Data supplied.

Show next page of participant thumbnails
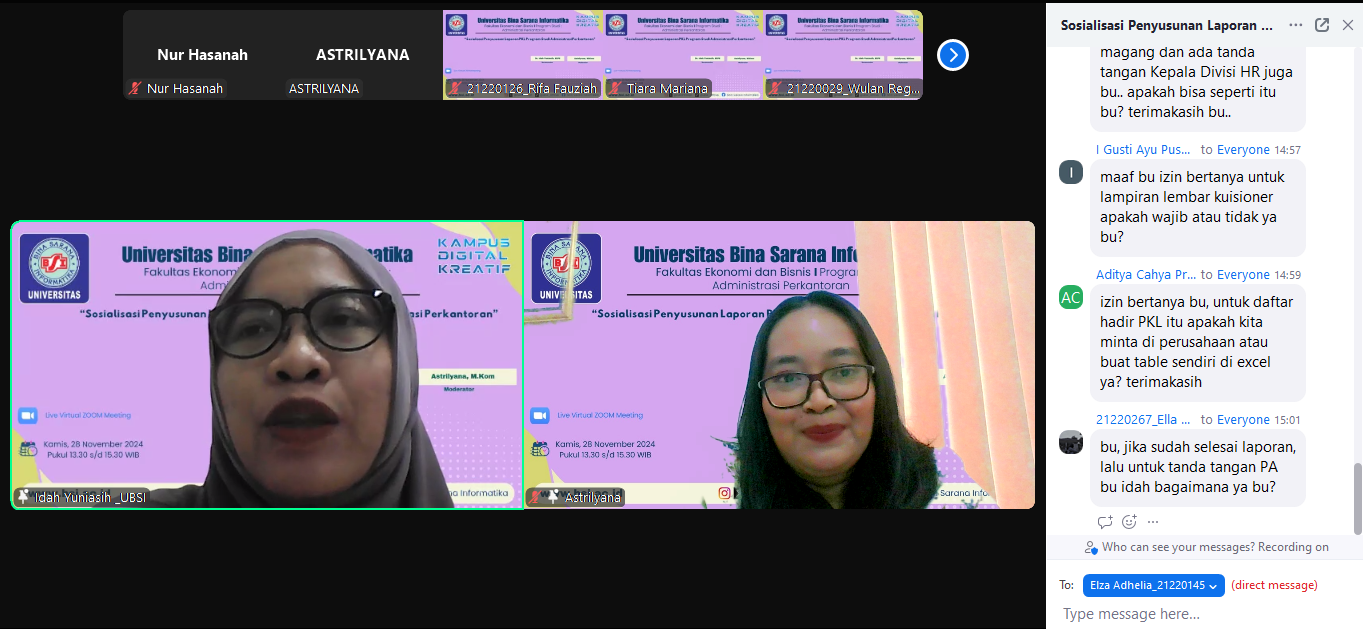 tap(953, 55)
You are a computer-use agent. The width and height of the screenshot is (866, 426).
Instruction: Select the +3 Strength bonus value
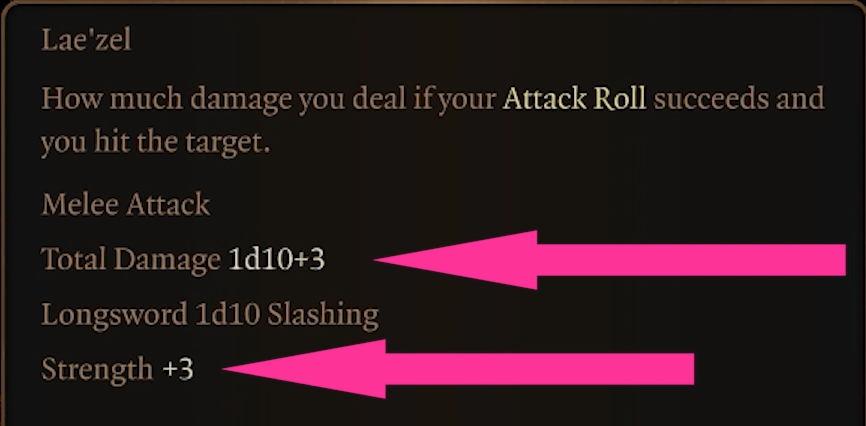tap(178, 369)
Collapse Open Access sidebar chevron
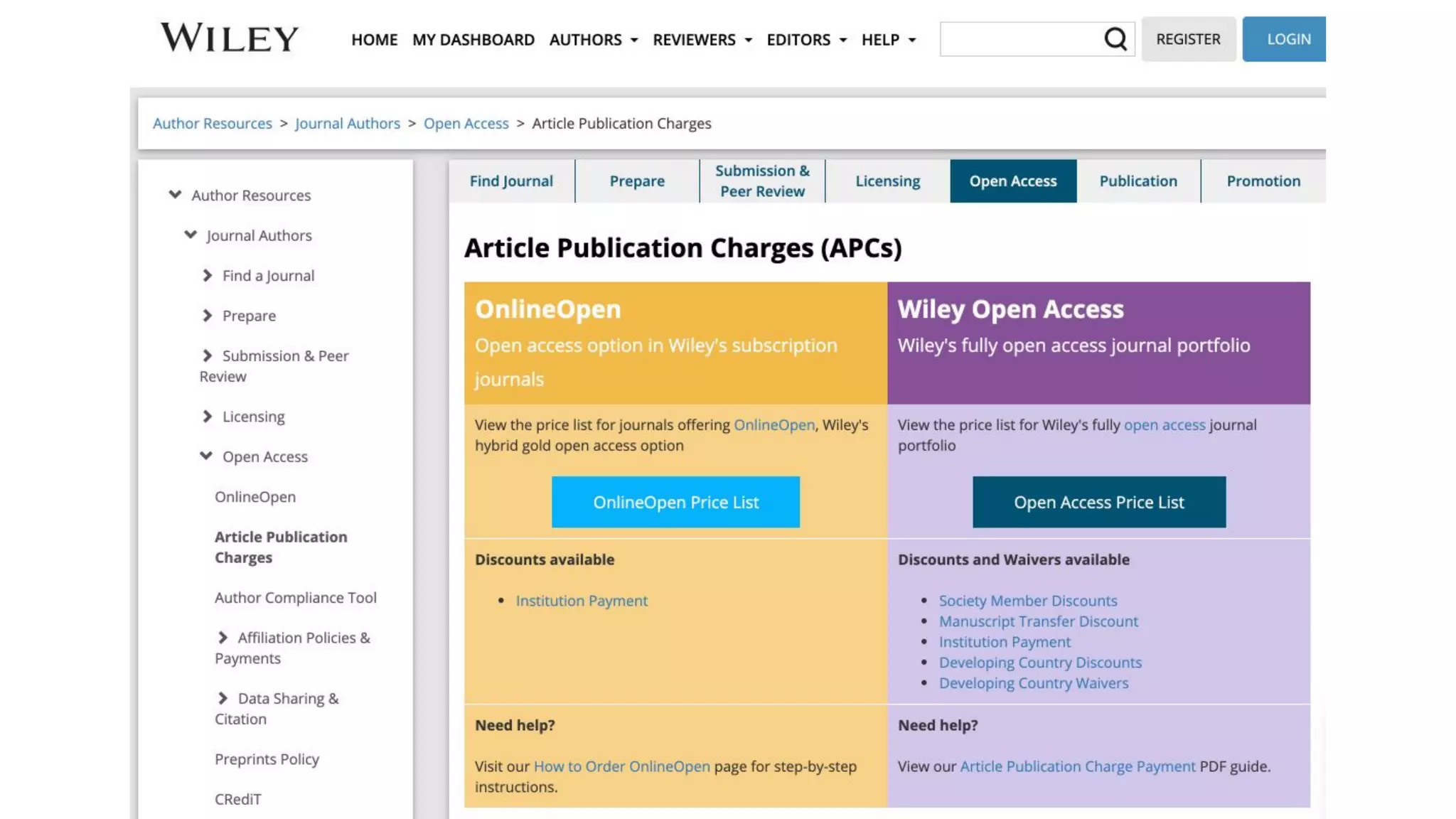The width and height of the screenshot is (1456, 819). [206, 456]
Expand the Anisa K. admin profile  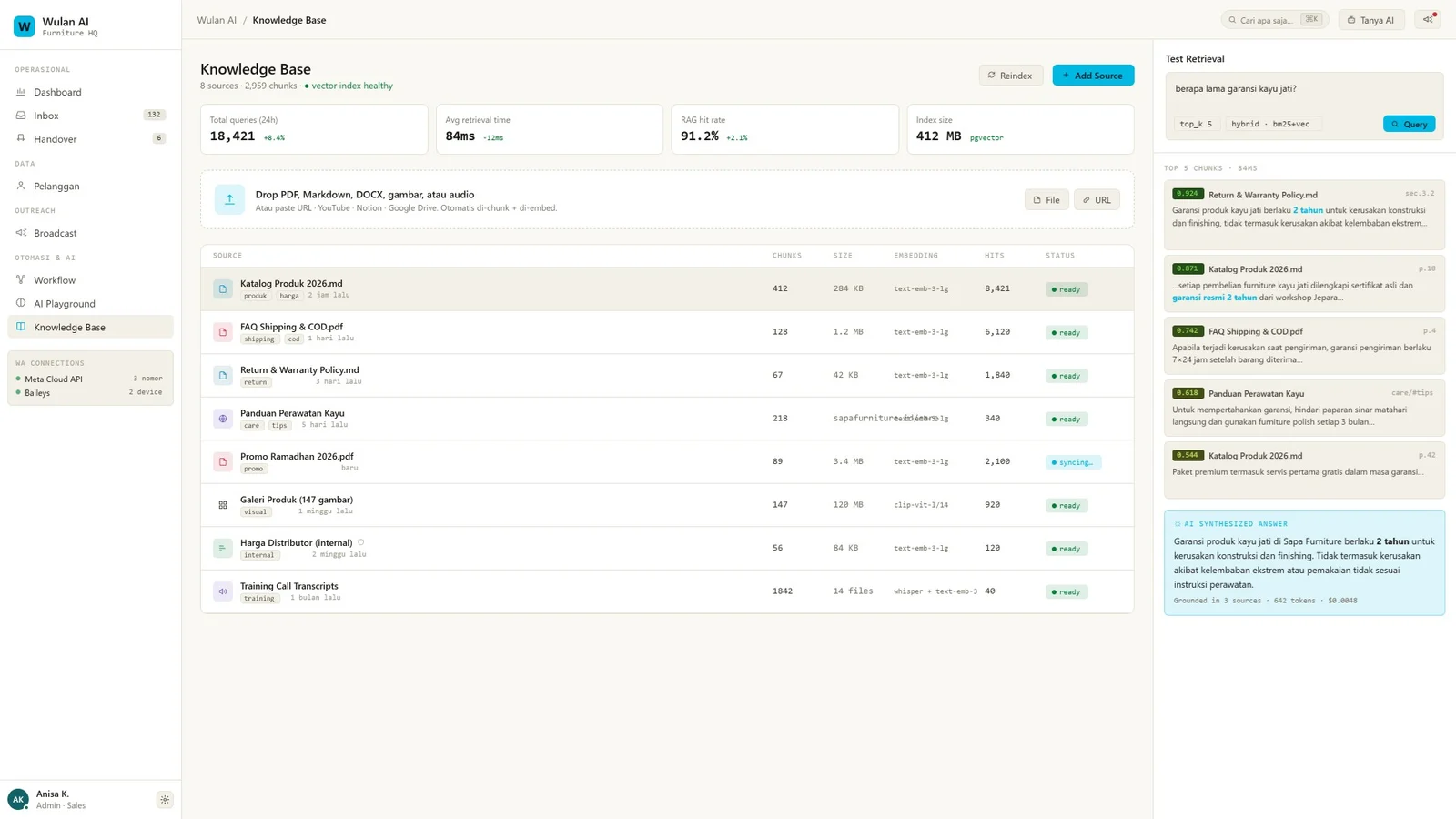point(55,798)
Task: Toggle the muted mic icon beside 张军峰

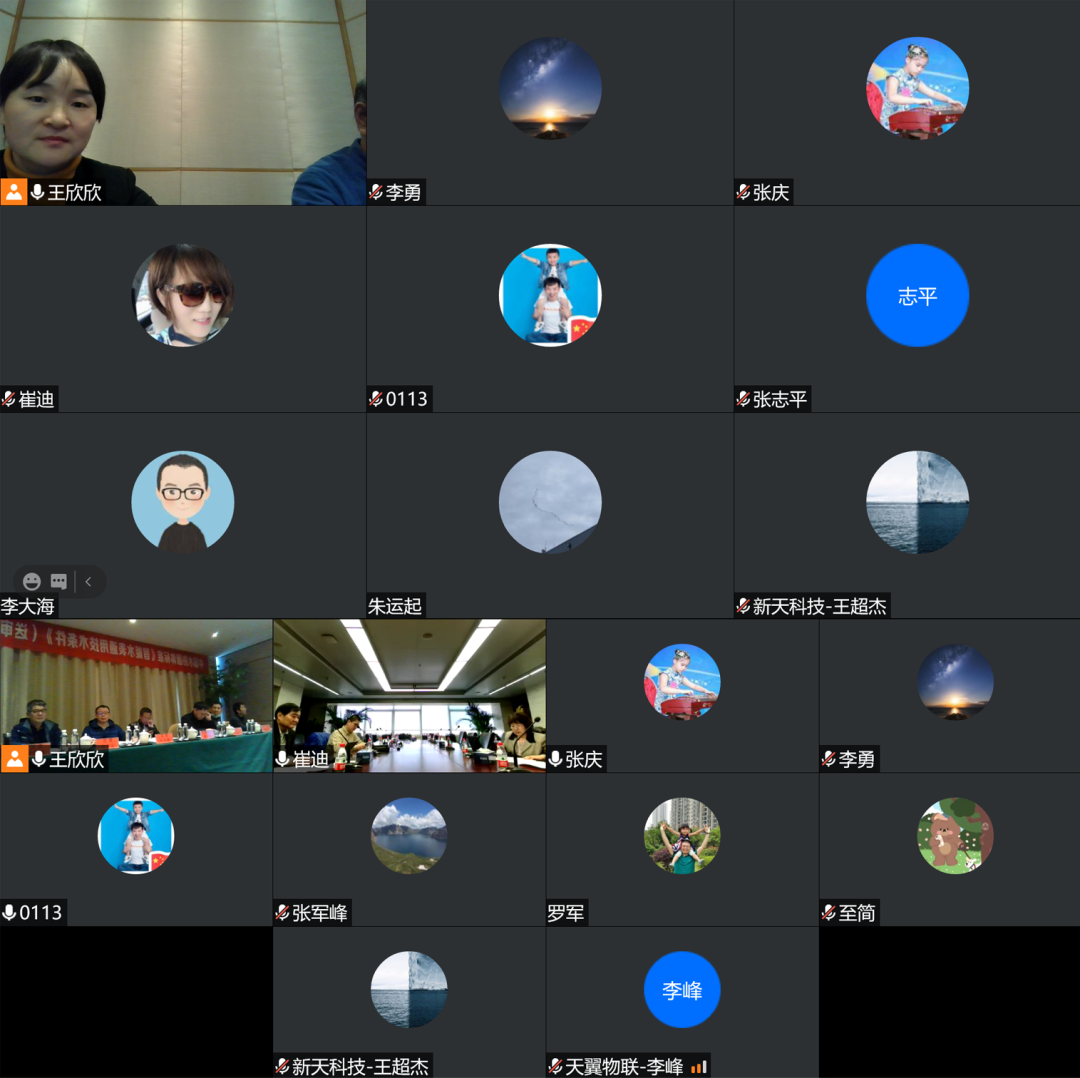Action: coord(282,913)
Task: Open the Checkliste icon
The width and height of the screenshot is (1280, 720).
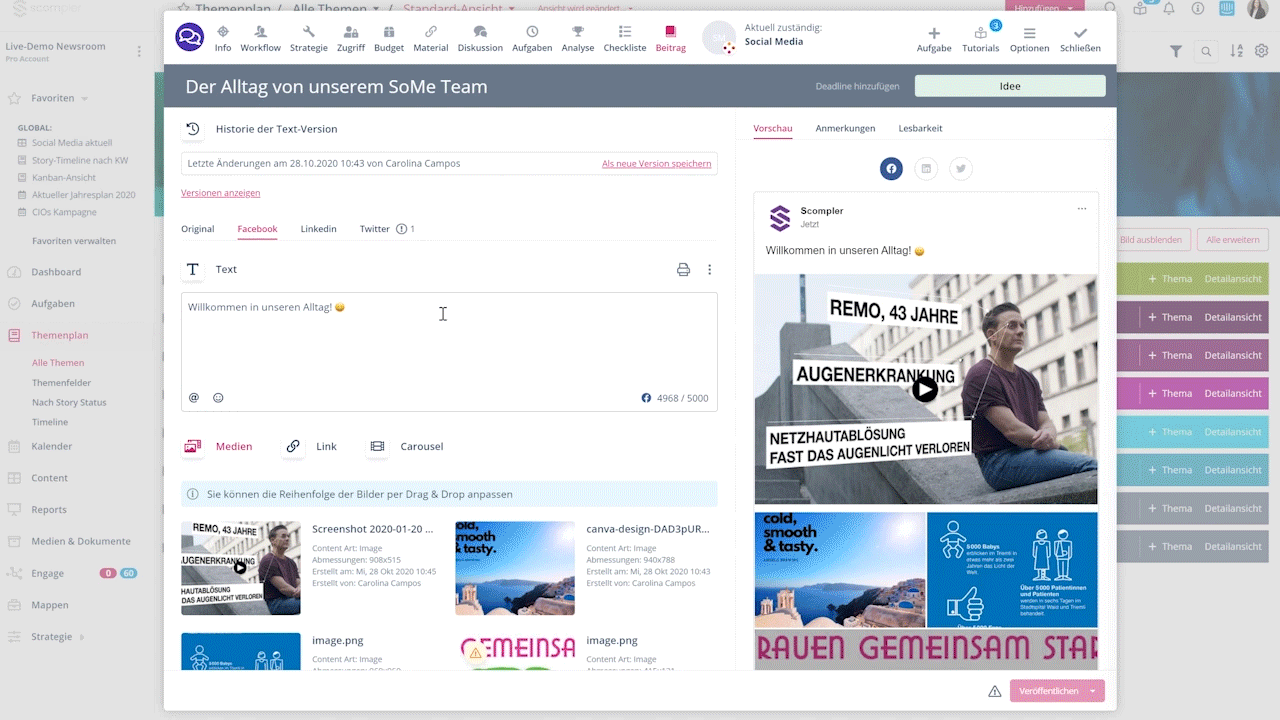Action: click(x=624, y=38)
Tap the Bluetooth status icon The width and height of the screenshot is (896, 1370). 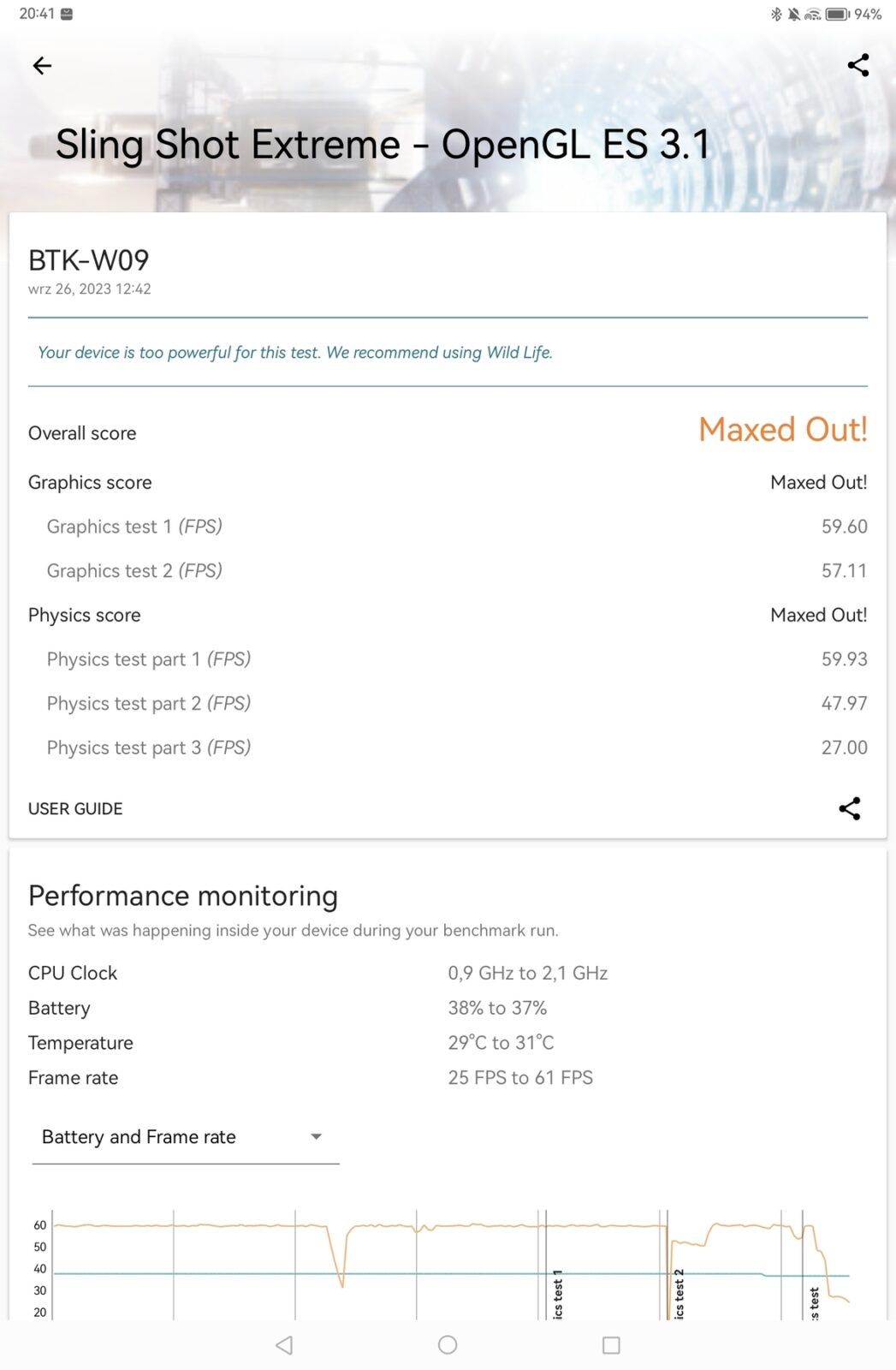coord(776,14)
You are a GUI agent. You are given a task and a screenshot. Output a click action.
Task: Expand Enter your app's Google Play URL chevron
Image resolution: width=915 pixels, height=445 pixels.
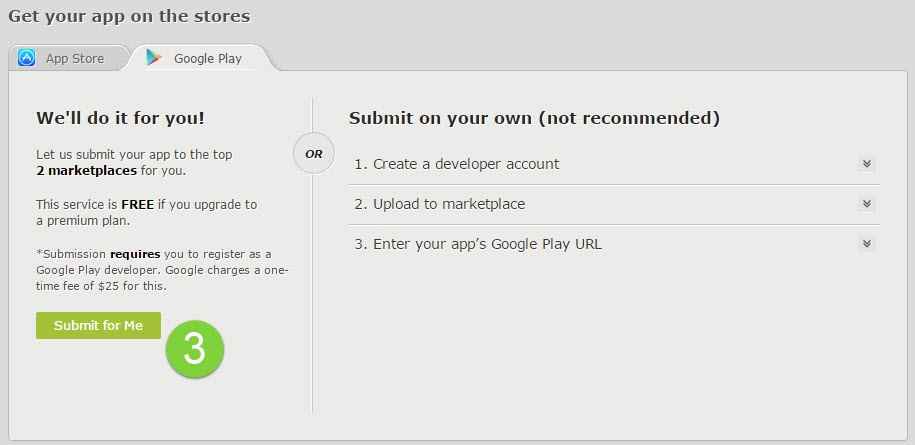(x=866, y=244)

Exercise requirements. Return every line of the records above that contains the word "chevron".

Exercise answer.
Collapse Open Access sidebar chevron
Task: Expand Enter your app's Google Play URL chevron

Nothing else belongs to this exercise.